5. Satisfactory agreement between the experimental data and the calculation by the semi-empirical algorithm for stationary vapor condensation on a horizontal tube bundle is shown.

NOTATIONS

 \({{C}_{p}}\)—specific heat capacity at constant pressure, J/kg\(\cdot\)K

 \(D\)—outer tube diameter, m

 \(d\)—inner tube diameter, m

 \(g\)—acceleration of gravity, m\(^{2}\)/s

 \(L=\pi R\)—length of the half-perimeter of the tube, m

 \(L_{ENT}\)—length of the entrance region, m

 \({{l}_{\sigma}}=\sqrt{{\sigma}/{\left([g{{\rho}_{L}}-{{\rho}_{V}}]\right)}}\)—capillary constant, m

 \({{l}_{\nu}}={{\left({{\nu}^{2}}/{g}\;\right)}^{1/3}}\)—viscous-gravitational constant, m

 \(q\)—heat flux density, W/m\(^{2}\)

 \(Q\)—heat flux, W

 \(R\)—tube radius, m

 \(r\)—latent heat of vaporization, J/kg

Greek Symbols

 \(\alpha\)—heat transfer coefficient, W/m\(^{2}\)K

 \(\delta\)—film thickness, m

 \(\lambda\)—heat conductivity, W/(m\(\cdot\)K)

 \(\mu\)\(\nu\)—dynamic and kinematic viscosity, Pa\(\cdot\)s; m\(^{2}\)/s

 \(\rho\)—density, kg/m\(^{3}\)

 \(\sigma\)—surface tension, N/m

 \(\tau\)—shear stress, Pa

Dimensionless Parameters

 \({\rm Ka}={{\left({{l}_{\sigma}}/{{l}_{\nu}}\right)}^{6}}={{\sigma}^{3}}/{\left({{\nu}^{4}}{{\rho}^{3}}g\right)}\)—Kapitza number

 \({\rm Re}=\frac{U\cdot\delta}{\nu}=\frac{q\cdot L}{\mu r}\)—film Reynolds number

Re\(_{*}\)—Reynolds number with \(L={{l}_{\sigma}}\)

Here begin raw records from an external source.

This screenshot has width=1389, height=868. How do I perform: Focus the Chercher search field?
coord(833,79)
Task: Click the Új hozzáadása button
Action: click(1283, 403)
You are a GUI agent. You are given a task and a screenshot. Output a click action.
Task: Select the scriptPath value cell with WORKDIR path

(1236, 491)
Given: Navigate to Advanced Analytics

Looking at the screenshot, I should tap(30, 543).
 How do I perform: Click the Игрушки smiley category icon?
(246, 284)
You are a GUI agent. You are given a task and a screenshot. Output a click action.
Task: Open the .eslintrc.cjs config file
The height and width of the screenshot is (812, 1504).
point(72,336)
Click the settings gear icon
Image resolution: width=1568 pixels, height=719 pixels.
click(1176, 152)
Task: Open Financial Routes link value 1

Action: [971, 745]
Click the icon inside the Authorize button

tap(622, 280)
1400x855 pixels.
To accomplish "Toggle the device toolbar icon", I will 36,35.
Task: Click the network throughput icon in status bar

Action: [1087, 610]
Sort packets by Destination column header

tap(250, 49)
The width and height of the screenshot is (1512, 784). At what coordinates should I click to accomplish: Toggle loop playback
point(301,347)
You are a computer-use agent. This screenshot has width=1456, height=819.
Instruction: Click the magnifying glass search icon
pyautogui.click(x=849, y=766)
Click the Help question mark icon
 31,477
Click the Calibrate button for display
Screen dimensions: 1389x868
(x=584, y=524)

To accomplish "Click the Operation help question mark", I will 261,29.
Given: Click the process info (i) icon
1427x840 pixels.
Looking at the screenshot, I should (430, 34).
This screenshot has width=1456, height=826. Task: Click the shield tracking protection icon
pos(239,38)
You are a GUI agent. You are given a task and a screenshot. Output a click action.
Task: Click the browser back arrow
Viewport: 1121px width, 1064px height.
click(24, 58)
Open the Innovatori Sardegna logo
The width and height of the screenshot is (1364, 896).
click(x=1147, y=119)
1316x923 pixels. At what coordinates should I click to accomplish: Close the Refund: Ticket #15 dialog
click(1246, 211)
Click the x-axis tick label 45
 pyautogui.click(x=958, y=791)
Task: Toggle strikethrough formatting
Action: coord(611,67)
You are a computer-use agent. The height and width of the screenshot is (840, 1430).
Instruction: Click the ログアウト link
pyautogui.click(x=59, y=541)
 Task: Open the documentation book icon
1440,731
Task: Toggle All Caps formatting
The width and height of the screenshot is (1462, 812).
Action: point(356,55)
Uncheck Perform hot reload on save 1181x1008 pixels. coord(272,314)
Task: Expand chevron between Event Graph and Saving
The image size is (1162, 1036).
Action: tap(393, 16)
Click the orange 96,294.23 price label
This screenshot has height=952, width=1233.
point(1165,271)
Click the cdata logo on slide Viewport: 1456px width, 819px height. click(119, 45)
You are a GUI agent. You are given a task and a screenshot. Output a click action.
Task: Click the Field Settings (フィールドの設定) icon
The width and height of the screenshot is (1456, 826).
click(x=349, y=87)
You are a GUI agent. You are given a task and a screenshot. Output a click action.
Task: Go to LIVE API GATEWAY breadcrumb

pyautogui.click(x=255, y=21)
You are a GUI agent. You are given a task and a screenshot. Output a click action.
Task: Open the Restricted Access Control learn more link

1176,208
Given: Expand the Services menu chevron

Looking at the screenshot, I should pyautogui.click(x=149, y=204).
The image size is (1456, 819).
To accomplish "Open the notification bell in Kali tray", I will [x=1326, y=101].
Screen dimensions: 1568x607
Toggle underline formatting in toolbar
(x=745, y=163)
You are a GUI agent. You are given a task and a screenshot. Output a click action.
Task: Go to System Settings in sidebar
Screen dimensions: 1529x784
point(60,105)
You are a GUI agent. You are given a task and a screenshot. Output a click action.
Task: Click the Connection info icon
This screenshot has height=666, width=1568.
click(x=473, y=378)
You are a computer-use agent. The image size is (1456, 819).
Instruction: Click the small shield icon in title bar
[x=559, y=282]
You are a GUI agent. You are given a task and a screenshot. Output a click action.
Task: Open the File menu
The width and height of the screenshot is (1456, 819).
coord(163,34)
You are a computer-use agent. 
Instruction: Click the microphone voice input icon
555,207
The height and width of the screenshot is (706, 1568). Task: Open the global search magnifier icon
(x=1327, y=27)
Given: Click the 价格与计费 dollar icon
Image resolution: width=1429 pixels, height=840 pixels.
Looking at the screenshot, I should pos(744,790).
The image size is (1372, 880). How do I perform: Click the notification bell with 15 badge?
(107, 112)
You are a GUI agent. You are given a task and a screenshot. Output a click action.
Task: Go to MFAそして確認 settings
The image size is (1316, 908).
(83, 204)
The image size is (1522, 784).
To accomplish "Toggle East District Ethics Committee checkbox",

 \({\rm Pr}={\mu{{C}_{p}}}/{\lambda}\)—Prandtl number

 \({\rm Ga}={g{{D}^{3}}}/{{\nu}^{2}}\)—Galileo number

 \({\rm Nu}={\alpha\cdot L}/{\lambda}\)—Nusselt number

 \({\rm Nu}^{*}=\alpha\cdot l_{\nu}/\lambda\)—Nusselt number with \(L={{l}_{v}}\)

Indices

 \(L\)—liquid, \(S\)—saturation, \(V\)—vapor, \(W\)—wall, \(cr\)—critical, \(l\)—laminar, \(t\)—turbulent, \(w\)—wave.

FUNDING

The work was carried out within the framework of the state assignment to IT SB RAS (project no. 12103100216-1).

CONFLICT OF INTEREST

The authors of this work declare that they have no conflicts of interest.